The bacterial flagella and the flagellar protein flagellin.

Abstract

AbstractIn comparison with the relatively complicated flagella of all nucleated organisms, most of the actively motile bacteria have very much simpler locomotion organelles. These flagella are long thin filaments with a helical superstructure, anchored at one end in the cell membrane. Helical waves pass along the flagella in the distal direction during locomotion. In the flagella, identical structural units of a single protein species, flagellin, are linked to one another by non‐covalent bonds.
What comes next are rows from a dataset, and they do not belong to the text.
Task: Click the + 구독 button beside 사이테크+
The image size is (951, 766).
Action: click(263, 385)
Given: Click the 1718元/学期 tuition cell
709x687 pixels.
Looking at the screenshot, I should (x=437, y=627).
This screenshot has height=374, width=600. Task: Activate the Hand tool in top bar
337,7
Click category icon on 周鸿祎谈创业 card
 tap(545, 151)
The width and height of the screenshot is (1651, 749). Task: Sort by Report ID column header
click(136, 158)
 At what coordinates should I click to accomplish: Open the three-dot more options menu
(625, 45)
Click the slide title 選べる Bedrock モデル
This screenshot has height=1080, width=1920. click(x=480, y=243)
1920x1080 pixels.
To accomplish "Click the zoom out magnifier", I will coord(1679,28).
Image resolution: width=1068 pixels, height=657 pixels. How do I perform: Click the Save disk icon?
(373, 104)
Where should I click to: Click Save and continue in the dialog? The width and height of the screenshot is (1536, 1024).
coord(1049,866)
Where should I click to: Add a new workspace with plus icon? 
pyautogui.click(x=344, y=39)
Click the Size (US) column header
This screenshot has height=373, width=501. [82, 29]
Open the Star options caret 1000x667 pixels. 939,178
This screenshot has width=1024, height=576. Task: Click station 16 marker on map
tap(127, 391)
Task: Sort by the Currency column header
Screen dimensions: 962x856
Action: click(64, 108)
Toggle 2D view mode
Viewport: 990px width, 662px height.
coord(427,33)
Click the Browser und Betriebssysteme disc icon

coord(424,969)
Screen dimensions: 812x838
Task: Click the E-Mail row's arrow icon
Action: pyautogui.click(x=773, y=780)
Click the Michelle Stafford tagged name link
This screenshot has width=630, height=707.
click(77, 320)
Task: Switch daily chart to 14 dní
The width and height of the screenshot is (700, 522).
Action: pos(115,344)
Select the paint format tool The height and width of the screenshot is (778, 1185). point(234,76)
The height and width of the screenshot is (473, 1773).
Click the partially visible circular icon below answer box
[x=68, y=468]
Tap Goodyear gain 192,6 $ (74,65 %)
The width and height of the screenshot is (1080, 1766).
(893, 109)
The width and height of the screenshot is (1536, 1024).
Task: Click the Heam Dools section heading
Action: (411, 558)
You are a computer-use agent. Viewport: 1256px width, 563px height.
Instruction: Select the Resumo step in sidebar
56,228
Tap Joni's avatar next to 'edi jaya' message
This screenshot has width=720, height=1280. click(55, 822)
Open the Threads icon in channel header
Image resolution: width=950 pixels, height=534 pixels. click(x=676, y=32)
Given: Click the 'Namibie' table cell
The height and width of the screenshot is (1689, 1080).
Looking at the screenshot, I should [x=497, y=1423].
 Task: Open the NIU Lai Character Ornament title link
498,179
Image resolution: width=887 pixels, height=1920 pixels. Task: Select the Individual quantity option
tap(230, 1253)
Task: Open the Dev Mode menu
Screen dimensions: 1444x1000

The flagellin subunits can be separated from one another by mild methods, and their biochemistry as well as their structure and morphology can be investigated in the isolated state. Under certain conditions they can reaggregate in vitro to form polymorphous helical filaments, which are practically indistinguishable from intact flagella. In the flagellum, the elongated flagellin molecules have a layered arrangement in about ten parallel strands, which in turn form a hollow cylinder. Since this cylinder is deformed into a large helix, the individual chemically identical flagellin protomers and the protomer strands in the helical flagella are only quasi‐equivalent. The conformation and bonding pattern of the individual longitudinal flagellin lines can presumably be controlled in vitro by the basal structures, so that movement within the flagellum could conceivably occur as follows. A cyclically induced change in the length of the individual strands could result in an apparent rotation of the helical flagellum. According to hydrodynamic calculations, the resulting forward thrust is sufficient to propel the bacteria at the observed speeds of up to 50 μm/s.